Sea of Purple has a special meaning
Purple 4 Polio
Earlier in the spring you may have noticed masses of purple crocus on banks and open spaces around our local towns and villages. These crocuses have been planted to draw attention to Rotary’s Purple 4 Polio campaign. Locally some of the crocus corms were supplied by Rotary and planted by local organisations as part of local projects. Basingstoke Deane Rotary distributed 3000 corms last autumn which were planted around the borough and were in full flower this spring.
Rotary has been working to eradicate polio for more than 35 years. Our goal to rid the world of this disease is closer than ever. But why Purple 4 Polio? In the early days of administering the vaccine it was given on a sugar cube. The younger children in places such as India thought it was a sweet and would join the queue again for a second sweet. To identify the children who had been vaccinated their little finger was painted with a purple dye. Hence Purple 4 Polio. It is now administered orally by dropping the required dose directly into the mouth using a dispenser.

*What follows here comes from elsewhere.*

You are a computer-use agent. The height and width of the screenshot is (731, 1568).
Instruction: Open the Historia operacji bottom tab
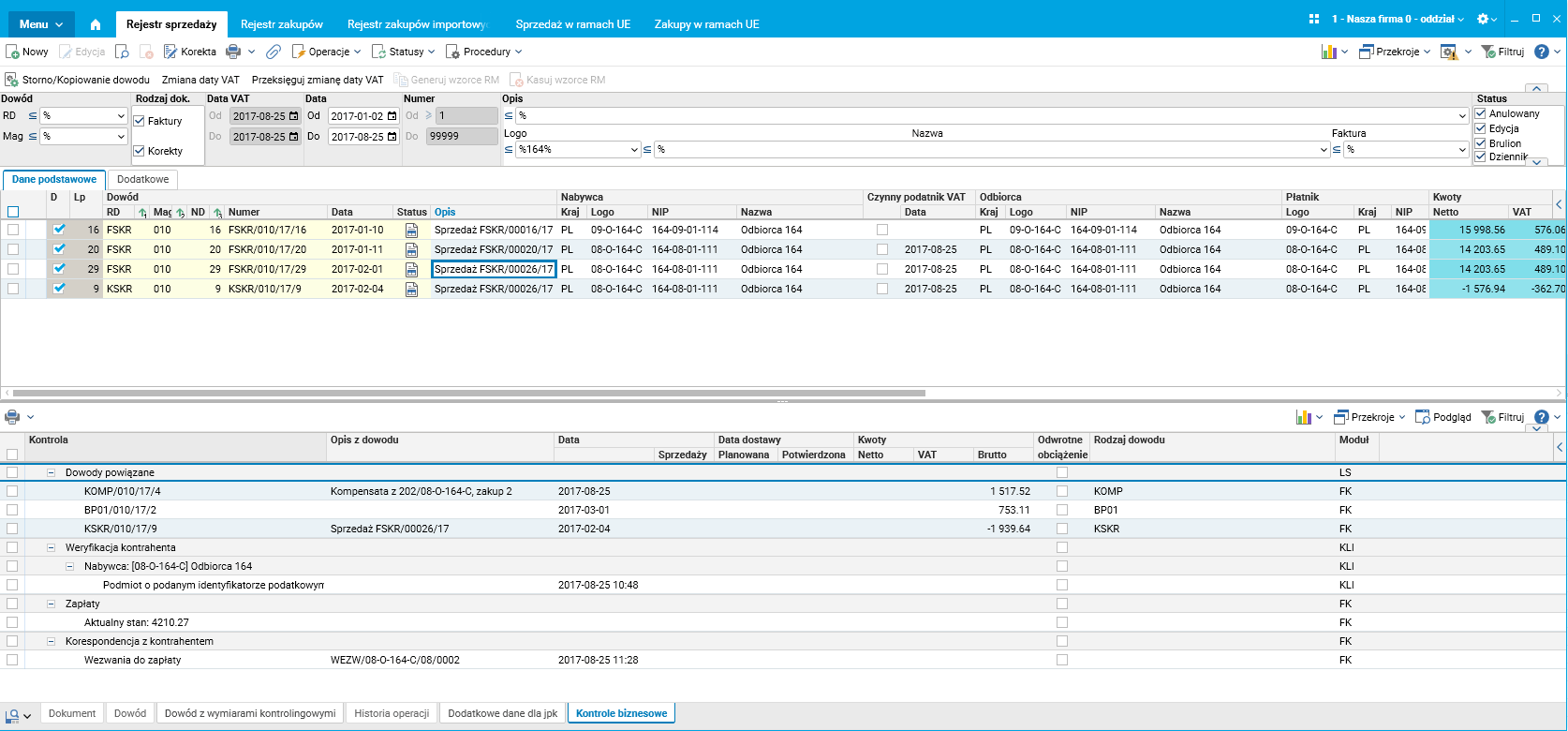tap(392, 713)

As a founding partner of the Global Polio Eradication Initiative, Rotary has reduced polio cases by 99.9 percent since our first project to vaccinate children in the Philippines in 1979. Today, polio remains endemic only in Afghanistan and Pakistan. But it’s crucial to continue working to keep other countries polio-free. If all eradication efforts stopped today, within 10 years, polio could paralyse as many as 200,000 children each year. Rotary has contributed more than $2.1 billion to polio eradication since it launched the PolioPlus programme in 1985, and it’s committed to raising $50 million each year for polio eradication activities.
Because of a 2-to-1 matching agreement with the Bill & Melinda Gates Foundation, that means that, each year, $150 million goes toward fulfilling Rotary’s promise to the children of the world: No child will ever again suffer the devastating, paralysing and crippling effects of polio. Proof of how effective vaccination can be.